In reports on the sexual harassment reportedly taking place in Congress, it becomes clear that the present process for reporting an incident of inappropriate sexual behavior is remarkably laborious. Under the current process executed by The Office of Compliance, it can take at least three months for a complaint to be successfully lodged.
As it stands, the federal law mandates that a congressional victim of sexual misconduct report his or her incident within 180 days of the occurrence to the Office of Compliance. Only congressional staffers can file a complaint while non-members like fellows and interns cannot. Once a congressional staffer has followed this stipulated rule, they have to agree to 30 days of counseling and30 days of mediation. The mediation period has to be successful before the victim can go to the Federal District Court with a complaint.

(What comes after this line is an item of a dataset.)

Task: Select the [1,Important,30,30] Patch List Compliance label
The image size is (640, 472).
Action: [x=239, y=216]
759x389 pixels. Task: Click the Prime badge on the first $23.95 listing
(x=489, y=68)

California Democrat Rep. Jackie Speier called the Office of Compliance’s process “toothless” as it “is not a victim-friendly process” but “an institution-protection process” which “encumbers the victim in ways that are indefensible.” With such a tedious federal method standing in the way of victims, it’s no surprise that many don’t report abuse. But that could change. Here are some of the ways women lawmakers’ participation is bringing more awareness to sexual harassment in the world of politics.
1. ME TOO Congress Act
Just in: @RepSpeier introduces ME TOO CONGRESS Act to revamp process for handling workplace sexual harassment in the Capitol. It would make members of congress pay out of pocket for sexual harassment settlements. Currently, taxpayers are on the hook. pic.twitter.com/vgeZefYw4Y
— Jon Steingart (@jonsteingart) November 15, 2017
The Member and Employee Training and Oversight On (ME TOO) Congress Act was inspired by the the social media campaign #MeToo. The ME TOO Congress Act is a bipartisan bill, led by Rep. Jackie Speier and Sen. Kirsten Gillibrand, which aims to simplify and streamline the previously mentioned Office of Compliance complaint system for victims of sexual assault and sexual harassment.

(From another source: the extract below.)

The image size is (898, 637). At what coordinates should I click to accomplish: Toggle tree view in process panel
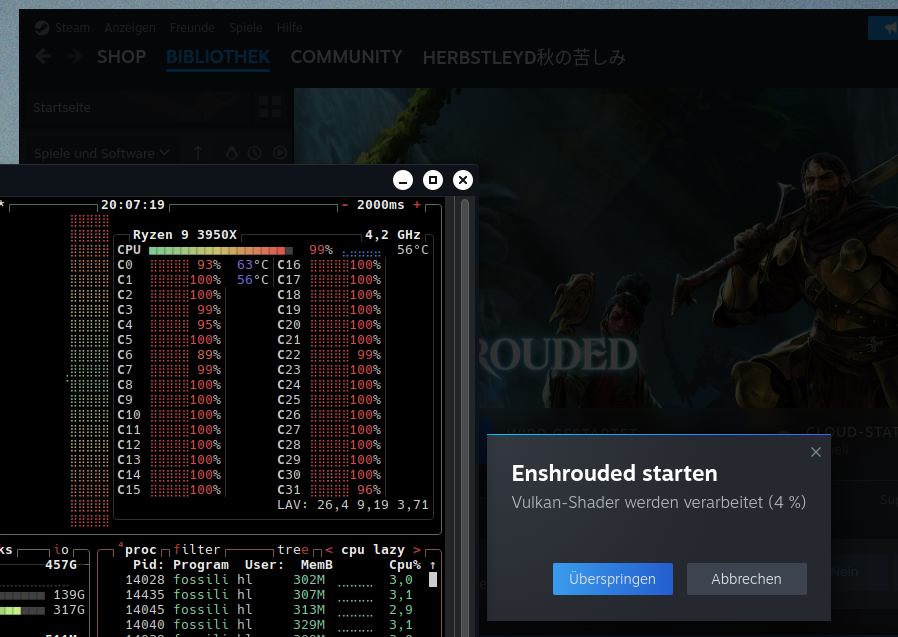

2. Sexual Harassment Training For House Members
Another bipartisan bill, co-sponsored by Minnesota Sen. Amy Klobuchar, mandates sexual harassment training for House members. “Everyone deserves to feel safe and comfortable at work, and the passage of this official Senate policy is an important measure to ensure that’s the case in these halls,” Klobuchar said. Co-signing the effort, House Speaker Paul Ryan announced compulsory training for all members of the House Representatives on Wednesday.

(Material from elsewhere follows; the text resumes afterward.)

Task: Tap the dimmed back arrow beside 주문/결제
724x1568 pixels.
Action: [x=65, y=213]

3. Sexual Harassment Training For Senate Members
A similar resolution against sexual harassment was brought up in the Senate. Rep. Klobuchar called it a “first step” toward addressing sexual misconduct but she added that it wasn’t robust enough and would need more strengthening to help victims. “This was something we could accomplish immediately and I thought that was important. Next we are turning to the reporting piece of this,” she said.